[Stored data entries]
┌──
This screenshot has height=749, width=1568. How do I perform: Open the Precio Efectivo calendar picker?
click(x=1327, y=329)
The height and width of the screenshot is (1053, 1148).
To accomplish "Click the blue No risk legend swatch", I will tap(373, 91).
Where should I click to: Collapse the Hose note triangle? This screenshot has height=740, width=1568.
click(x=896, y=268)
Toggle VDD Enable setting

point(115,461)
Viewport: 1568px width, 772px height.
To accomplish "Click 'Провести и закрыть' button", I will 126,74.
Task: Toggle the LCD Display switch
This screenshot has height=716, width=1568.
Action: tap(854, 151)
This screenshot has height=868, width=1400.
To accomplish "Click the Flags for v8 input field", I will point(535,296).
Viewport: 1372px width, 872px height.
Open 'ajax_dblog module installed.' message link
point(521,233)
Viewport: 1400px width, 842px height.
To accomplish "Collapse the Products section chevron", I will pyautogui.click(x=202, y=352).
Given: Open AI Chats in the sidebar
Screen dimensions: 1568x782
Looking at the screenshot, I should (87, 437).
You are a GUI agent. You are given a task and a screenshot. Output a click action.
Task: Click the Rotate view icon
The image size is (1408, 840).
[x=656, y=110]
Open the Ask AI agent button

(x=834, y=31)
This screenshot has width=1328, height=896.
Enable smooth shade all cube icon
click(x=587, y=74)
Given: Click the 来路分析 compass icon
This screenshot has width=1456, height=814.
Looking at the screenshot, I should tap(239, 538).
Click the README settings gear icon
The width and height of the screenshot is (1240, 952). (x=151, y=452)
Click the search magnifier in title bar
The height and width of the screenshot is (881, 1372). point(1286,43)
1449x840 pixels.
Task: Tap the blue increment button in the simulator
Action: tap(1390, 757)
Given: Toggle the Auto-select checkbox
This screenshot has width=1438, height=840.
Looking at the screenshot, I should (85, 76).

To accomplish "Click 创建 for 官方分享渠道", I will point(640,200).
└──
Your goal ->
Set aside each line above that includes the string "Viewport" and report it.

Solution to this problem ->
Viewport: 1568px width, 772px height.
Viewport: 1372px width, 872px height.
Viewport: 1400px width, 842px height.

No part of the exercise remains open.